Randeria describes migrants from Uttar Pradesh, Bihar and Odisha as “much more hardworking” than Surat’s local population, because they are willing to take up labour-intensive factory work with 12-hour shifts, as per the industry’s culture, rather than the 8-hour shifts required by law. “Our entire industry is dependent on them,” he said.

Even if migrant workers return to Surat by mid-August, Puthavala believes business will not normalise before Diwali. “And even then, I don’t think it will be the same as it was before the lockdown,” he said. “Already our dhandho – business – has reduced by 60% since notebandi and GST, and the lockdown has made it even worse.”

Puthavala is referring to demonetisation of 86% of Indian currency in November 2016, followed by the implementation of the Goods and Services Tax regime in July 2017, both of which dealt a severe blow to small businesses in Surat’s textile hub.


To revive his own trade, Puthavala has been keenly following government announcements of economic packages for businesses. On May 14, his hopes lifted when the Gujarat government announced a scheme to provide a Rs 1 lakh loan at 2% interest for people in lower income groups.

“But it turns out you need two guarantors to submit all their tax returns and other documents if you want to apply for the loan. Who is going to do that for a small businessman like me?
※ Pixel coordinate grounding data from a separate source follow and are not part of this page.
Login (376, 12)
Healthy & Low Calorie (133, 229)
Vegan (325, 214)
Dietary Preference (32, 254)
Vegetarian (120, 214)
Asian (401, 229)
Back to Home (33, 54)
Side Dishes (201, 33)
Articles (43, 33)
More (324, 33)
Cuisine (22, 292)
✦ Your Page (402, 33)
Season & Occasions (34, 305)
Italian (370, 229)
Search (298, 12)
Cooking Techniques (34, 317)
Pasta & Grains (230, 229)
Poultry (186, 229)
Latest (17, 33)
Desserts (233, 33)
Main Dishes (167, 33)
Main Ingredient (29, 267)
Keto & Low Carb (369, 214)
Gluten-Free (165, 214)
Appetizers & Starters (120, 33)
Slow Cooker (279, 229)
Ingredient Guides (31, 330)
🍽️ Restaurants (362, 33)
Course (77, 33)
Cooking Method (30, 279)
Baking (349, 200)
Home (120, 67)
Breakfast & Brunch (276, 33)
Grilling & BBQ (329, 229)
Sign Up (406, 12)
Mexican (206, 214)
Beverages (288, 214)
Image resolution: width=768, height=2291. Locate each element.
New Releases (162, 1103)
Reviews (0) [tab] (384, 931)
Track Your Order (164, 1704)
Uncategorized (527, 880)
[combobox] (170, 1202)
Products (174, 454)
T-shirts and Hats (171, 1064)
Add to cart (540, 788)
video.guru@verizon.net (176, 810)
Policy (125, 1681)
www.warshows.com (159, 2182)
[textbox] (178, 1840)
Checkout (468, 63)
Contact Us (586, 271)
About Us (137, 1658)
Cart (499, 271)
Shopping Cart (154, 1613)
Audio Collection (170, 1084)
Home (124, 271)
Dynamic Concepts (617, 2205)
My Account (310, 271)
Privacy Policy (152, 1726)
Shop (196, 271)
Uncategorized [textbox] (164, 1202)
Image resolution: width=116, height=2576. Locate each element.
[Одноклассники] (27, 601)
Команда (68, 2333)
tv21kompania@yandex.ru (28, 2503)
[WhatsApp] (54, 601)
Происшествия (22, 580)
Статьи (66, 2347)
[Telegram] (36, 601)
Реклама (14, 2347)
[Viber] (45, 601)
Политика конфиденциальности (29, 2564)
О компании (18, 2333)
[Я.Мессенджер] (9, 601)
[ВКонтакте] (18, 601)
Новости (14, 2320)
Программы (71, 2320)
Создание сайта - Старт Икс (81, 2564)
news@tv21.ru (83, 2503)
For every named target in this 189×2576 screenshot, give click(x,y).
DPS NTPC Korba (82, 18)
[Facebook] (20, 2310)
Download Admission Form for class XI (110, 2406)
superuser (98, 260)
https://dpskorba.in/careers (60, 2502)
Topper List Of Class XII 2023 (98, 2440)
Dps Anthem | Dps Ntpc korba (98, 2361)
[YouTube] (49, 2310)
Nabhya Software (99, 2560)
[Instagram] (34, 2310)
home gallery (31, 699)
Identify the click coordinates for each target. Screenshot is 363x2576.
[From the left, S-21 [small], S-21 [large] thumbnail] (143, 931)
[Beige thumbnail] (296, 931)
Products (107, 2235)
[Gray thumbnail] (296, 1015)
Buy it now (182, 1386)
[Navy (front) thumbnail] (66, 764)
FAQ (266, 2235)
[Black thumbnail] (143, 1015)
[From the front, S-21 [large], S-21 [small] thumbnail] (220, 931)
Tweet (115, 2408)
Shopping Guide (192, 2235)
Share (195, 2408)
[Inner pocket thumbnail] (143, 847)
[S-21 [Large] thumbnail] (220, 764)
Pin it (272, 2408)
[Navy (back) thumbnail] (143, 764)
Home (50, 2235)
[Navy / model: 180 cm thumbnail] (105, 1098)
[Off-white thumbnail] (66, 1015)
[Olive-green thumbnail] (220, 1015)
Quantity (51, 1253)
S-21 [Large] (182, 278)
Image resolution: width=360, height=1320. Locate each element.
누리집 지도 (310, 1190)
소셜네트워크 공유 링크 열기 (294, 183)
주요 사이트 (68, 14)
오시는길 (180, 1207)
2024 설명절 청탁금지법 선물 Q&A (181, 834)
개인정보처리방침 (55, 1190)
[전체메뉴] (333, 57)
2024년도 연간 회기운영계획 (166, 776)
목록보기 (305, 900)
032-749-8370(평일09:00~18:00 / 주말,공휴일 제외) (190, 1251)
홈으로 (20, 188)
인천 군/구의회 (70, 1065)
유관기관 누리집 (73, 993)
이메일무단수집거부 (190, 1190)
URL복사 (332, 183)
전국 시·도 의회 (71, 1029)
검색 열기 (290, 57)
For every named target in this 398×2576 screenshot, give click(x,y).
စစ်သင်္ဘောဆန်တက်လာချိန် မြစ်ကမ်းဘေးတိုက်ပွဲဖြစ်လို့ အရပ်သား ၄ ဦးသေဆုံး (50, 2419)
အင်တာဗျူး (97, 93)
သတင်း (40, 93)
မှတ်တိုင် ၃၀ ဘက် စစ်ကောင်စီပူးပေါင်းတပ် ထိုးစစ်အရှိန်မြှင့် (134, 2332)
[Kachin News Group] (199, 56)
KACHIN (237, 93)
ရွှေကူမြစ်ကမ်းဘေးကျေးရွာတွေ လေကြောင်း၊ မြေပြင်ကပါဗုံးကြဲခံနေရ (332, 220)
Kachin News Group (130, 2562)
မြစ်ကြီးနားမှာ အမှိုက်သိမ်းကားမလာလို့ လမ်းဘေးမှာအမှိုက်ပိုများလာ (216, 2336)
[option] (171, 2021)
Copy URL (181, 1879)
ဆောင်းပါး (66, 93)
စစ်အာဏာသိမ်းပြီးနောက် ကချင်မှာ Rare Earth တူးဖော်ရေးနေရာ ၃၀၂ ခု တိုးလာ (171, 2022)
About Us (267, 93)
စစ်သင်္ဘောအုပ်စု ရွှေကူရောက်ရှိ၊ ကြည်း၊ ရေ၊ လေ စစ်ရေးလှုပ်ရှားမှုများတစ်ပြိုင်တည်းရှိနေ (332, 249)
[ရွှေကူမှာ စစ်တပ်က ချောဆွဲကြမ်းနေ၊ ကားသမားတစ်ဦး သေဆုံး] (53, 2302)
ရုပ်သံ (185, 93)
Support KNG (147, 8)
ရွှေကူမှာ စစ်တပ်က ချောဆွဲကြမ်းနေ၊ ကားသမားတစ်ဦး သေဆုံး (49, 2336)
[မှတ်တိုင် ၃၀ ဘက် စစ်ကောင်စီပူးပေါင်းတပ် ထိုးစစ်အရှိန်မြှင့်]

How are people like us supposed to become atmanirbhar?” he said, quoting Prime Minister Narendra Modi’s exhortation to Indians to become self-reliant in the wake of the Covid-19 crisis.

Puthavala also mocked the central government’s announcement of a Rs 20 lakh crore economic package to revive Indian economy. “If the government had that much money to give to the needy, there would be no poverty in India,” he said.

With no immediate financial relief in sight, Puthavala is doing the only thing he can do – set out to work every day, hoping to strike small business deals, and wondering whether the lockdown was even necessary. “They shut everything for two months, now they are opening everything up, and still asking us to use masks and sanitisers and maintain distancing,” he said. “If that’s all we needed to do, why did we need the lockdown?”